In a commentary on the trial published in NEJM's Journal Watch (registration required) on Nov. 1, 2013, Michael Benatar, the Walter Bradley Chair in ALS Research; Associate Professor of Neurology; and Chief of the Neuromuscular Division at the University of Miami, wrote: "The strong rationale for this trial makes the results particularly disappointing and highlights the critical question in drug development of how to decide which drugs hold the most promise and should advance from phase II (safety, mid-development) to phase III (efficacy, late-development) clinical trials. This issue is especially challenging in the field of amyotrophic lateral sclerosis given our incomplete understanding of the basic biology of the disease; the paucity of animal models that meaningfully recapitulate the human disease; and the limitations of existing biomarkers for demonstrating target engagement, pharmacodynamic effect, and/or an impact on disease progression. The results of this trial underscore the immensity of these challenges and emphasize the critical need for continued efforts to improve our ability to select the most promising compounds from phase II trials for further therapeutic development."
Results from about one-third of the clinical trials contained in the ClinicalTrials.gov registry haven't been published within five years of their conclusion, according to a study published Oct. 29, 2013, in the BMJ.
The article authors examined 585 of the listed trials and found that 32 percent of the trials sponsored by industry and 18 percent of non-industry funded trials had not been published years after they ended.
An estimated 250,000 people volunteered for these clinical trials where results never saw the light of day.
The findings certainly add to the case for advocates of more transparency concerning the release of clinical trial data.
October's Psychiatric News featured an interesting overview on the role that pharmacogentics and personalized drugs will play in the future of psychiatric medicine.
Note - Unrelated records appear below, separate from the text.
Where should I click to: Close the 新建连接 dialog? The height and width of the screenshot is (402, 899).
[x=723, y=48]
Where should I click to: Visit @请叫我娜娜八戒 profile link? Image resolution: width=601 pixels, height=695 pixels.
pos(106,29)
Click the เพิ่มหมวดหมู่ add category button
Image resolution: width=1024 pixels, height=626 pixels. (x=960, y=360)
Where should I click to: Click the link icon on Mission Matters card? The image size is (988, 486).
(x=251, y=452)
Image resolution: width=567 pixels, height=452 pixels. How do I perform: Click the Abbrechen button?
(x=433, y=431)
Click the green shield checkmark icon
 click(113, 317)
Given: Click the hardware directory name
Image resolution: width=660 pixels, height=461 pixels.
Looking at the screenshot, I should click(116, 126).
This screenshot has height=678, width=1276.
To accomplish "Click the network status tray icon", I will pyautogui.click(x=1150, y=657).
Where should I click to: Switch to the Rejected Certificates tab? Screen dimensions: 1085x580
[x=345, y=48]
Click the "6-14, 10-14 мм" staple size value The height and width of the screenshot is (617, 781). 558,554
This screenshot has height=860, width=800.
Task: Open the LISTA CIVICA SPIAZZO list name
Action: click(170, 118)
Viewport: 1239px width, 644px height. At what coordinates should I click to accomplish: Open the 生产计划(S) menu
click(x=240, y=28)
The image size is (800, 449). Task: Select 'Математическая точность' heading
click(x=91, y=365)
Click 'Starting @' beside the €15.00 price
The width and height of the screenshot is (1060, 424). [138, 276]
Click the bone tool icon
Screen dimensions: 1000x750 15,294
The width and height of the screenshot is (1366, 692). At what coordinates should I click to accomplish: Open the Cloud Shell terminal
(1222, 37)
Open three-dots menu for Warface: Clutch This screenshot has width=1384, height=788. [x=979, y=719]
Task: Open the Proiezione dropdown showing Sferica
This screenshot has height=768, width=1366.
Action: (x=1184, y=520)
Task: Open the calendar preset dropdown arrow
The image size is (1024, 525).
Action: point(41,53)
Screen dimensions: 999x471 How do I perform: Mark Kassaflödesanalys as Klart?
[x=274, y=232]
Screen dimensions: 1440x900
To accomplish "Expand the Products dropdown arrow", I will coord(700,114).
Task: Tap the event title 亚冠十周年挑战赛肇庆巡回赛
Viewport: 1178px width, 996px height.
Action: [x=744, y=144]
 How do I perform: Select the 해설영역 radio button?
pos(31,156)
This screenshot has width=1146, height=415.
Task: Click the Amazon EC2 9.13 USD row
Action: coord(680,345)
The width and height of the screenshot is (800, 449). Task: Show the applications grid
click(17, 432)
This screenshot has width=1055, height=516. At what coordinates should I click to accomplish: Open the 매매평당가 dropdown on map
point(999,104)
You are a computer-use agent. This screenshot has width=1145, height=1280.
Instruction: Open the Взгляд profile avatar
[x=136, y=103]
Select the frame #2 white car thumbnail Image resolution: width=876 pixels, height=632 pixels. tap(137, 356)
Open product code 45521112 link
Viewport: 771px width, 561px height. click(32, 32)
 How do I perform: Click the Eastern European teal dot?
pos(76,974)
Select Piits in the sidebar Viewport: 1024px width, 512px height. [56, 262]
Experts interviewed believe that new therapies achieved through pharmacogenetic research will play a significantly larger role in coming years.
One of the experts interviewed, Anil Malhotra, director of psychiatry research at New York's Zucker Hillside Hospital, focuses on the link between anti-psychotics and weight gain in a sub-population of patients with schizophrenia. "It's amazing how a person's genetic makeup can predict a person's susceptibility to certain side effects," says Malhotra. "Using genetic tools, such as neuroimaging and other modalities, is very attractive in identifying patients who will benefit more from alternative treatment than from current psychotherapies."
The article noted that the National Institute on Alcohol Abuse and Alcoholism (NIAAA) alone is supporting more than 40 studies focused on personalized treatments for substance abuse.